The data:
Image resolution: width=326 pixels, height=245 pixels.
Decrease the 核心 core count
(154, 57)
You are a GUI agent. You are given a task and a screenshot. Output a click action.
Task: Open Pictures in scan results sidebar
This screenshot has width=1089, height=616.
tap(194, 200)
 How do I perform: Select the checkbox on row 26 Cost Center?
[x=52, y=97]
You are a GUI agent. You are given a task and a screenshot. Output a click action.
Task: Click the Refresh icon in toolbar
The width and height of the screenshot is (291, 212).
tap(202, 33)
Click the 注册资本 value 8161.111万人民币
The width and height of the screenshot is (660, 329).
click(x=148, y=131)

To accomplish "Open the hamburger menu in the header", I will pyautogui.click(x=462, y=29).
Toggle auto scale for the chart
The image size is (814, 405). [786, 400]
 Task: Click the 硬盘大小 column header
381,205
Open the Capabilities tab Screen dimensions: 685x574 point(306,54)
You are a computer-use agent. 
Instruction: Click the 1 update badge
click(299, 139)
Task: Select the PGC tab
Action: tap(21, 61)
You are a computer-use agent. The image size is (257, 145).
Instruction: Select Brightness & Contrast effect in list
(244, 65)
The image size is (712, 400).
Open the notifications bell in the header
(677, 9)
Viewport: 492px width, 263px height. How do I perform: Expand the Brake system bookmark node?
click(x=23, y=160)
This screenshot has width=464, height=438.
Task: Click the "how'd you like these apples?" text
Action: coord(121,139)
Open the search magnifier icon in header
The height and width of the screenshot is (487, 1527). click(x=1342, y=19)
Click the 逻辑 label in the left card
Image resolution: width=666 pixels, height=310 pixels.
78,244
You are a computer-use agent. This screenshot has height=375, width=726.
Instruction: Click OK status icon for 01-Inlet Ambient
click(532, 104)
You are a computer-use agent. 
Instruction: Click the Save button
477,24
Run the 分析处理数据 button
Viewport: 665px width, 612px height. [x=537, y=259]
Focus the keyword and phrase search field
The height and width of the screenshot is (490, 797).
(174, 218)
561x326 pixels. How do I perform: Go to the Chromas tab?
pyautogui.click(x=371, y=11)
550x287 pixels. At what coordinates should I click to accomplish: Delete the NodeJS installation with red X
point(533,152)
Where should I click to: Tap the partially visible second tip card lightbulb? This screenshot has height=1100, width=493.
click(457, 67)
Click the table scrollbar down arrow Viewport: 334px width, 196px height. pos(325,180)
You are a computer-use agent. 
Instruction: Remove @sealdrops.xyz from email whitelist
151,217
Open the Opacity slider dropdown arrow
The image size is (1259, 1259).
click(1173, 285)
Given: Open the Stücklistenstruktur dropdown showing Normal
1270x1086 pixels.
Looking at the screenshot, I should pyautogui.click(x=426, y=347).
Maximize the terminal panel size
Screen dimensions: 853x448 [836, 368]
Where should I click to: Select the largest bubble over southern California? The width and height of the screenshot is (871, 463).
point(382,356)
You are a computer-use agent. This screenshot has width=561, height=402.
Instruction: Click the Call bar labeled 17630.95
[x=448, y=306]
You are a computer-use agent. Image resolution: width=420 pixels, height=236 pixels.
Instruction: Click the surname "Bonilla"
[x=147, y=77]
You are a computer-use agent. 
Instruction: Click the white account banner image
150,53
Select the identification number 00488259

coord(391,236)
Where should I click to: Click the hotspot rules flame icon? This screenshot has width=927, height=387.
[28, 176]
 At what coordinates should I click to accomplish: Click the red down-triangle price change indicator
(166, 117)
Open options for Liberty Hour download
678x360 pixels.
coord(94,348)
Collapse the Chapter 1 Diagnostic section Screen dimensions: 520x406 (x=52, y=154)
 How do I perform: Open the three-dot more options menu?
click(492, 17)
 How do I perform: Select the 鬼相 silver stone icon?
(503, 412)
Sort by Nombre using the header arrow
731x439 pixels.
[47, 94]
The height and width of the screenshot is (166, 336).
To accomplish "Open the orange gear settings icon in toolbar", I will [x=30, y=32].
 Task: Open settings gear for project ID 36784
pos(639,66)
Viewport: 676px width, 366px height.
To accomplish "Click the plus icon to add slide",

Prompt: Your reply should consist of all the records, restated exactly.

Solution below:
Image resolution: width=326 pixels, height=245 pixels.
Decrease the 核心 core count
(154, 57)
You are a GUI agent. You are given a task and a screenshot. Output a click action.
Task: Open Pictures in scan results sidebar
This screenshot has width=1089, height=616.
tap(194, 200)
 How do I perform: Select the checkbox on row 26 Cost Center?
[x=52, y=97]
You are a GUI agent. You are given a task and a screenshot. Output a click action.
Task: Click the Refresh icon in toolbar
The width and height of the screenshot is (291, 212).
tap(202, 33)
Click the 注册资本 value 8161.111万人民币
The width and height of the screenshot is (660, 329).
click(x=148, y=131)

To accomplish "Open the hamburger menu in the header", I will pyautogui.click(x=462, y=29).
Toggle auto scale for the chart
The image size is (814, 405). [786, 400]
 Task: Click the 硬盘大小 column header
381,205
Open the Capabilities tab Screen dimensions: 685x574 point(306,54)
You are a computer-use agent. 
Instruction: Click the 1 update badge
click(299, 139)
Task: Select the PGC tab
Action: tap(21, 61)
You are a computer-use agent. The image size is (257, 145).
Instruction: Select Brightness & Contrast effect in list
(244, 65)
The image size is (712, 400).
Open the notifications bell in the header
(677, 9)
Viewport: 492px width, 263px height. How do I perform: Expand the Brake system bookmark node?
click(x=23, y=160)
This screenshot has width=464, height=438.
Task: Click the "how'd you like these apples?" text
Action: coord(121,139)
Open the search magnifier icon in header
The height and width of the screenshot is (487, 1527). click(x=1342, y=19)
Click the 逻辑 label in the left card
Image resolution: width=666 pixels, height=310 pixels.
78,244
You are a computer-use agent. This screenshot has height=375, width=726.
Instruction: Click OK status icon for 01-Inlet Ambient
click(532, 104)
You are a computer-use agent. 
Instruction: Click the Save button
477,24
Run the 分析处理数据 button
Viewport: 665px width, 612px height. [x=537, y=259]
Focus the keyword and phrase search field
The height and width of the screenshot is (490, 797).
(174, 218)
561x326 pixels. How do I perform: Go to the Chromas tab?
pyautogui.click(x=371, y=11)
550x287 pixels. At what coordinates should I click to accomplish: Delete the NodeJS installation with red X
point(533,152)
Where should I click to: Tap the partially visible second tip card lightbulb? This screenshot has height=1100, width=493.
click(457, 67)
Click the table scrollbar down arrow Viewport: 334px width, 196px height. pos(325,180)
You are a computer-use agent. 
Instruction: Remove @sealdrops.xyz from email whitelist
151,217
Open the Opacity slider dropdown arrow
The image size is (1259, 1259).
click(1173, 285)
Given: Open the Stücklistenstruktur dropdown showing Normal
1270x1086 pixels.
Looking at the screenshot, I should pyautogui.click(x=426, y=347).
Maximize the terminal panel size
Screen dimensions: 853x448 [836, 368]
Where should I click to: Select the largest bubble over southern California? The width and height of the screenshot is (871, 463).
point(382,356)
You are a computer-use agent. This screenshot has width=561, height=402.
Instruction: Click the Call bar labeled 17630.95
[x=448, y=306]
You are a computer-use agent. Image resolution: width=420 pixels, height=236 pixels.
Instruction: Click the surname "Bonilla"
[x=147, y=77]
You are a computer-use agent. 
Instruction: Click the white account banner image
150,53
Select the identification number 00488259

coord(391,236)
Where should I click to: Click the hotspot rules flame icon? This screenshot has width=927, height=387.
[28, 176]
 At what coordinates should I click to accomplish: Click the red down-triangle price change indicator
(166, 117)
Open options for Liberty Hour download
678x360 pixels.
coord(94,348)
Collapse the Chapter 1 Diagnostic section Screen dimensions: 520x406 (x=52, y=154)
 How do I perform: Open the three-dot more options menu?
click(492, 17)
 How do I perform: Select the 鬼相 silver stone icon?
(503, 412)
Sort by Nombre using the header arrow
731x439 pixels.
[47, 94]
The height and width of the screenshot is (166, 336).
To accomplish "Open the orange gear settings icon in toolbar", I will [x=30, y=32].
 Task: Open settings gear for project ID 36784
pos(639,66)
Viewport: 676px width, 366px height.
To accomplish "Click the plus icon to add slide",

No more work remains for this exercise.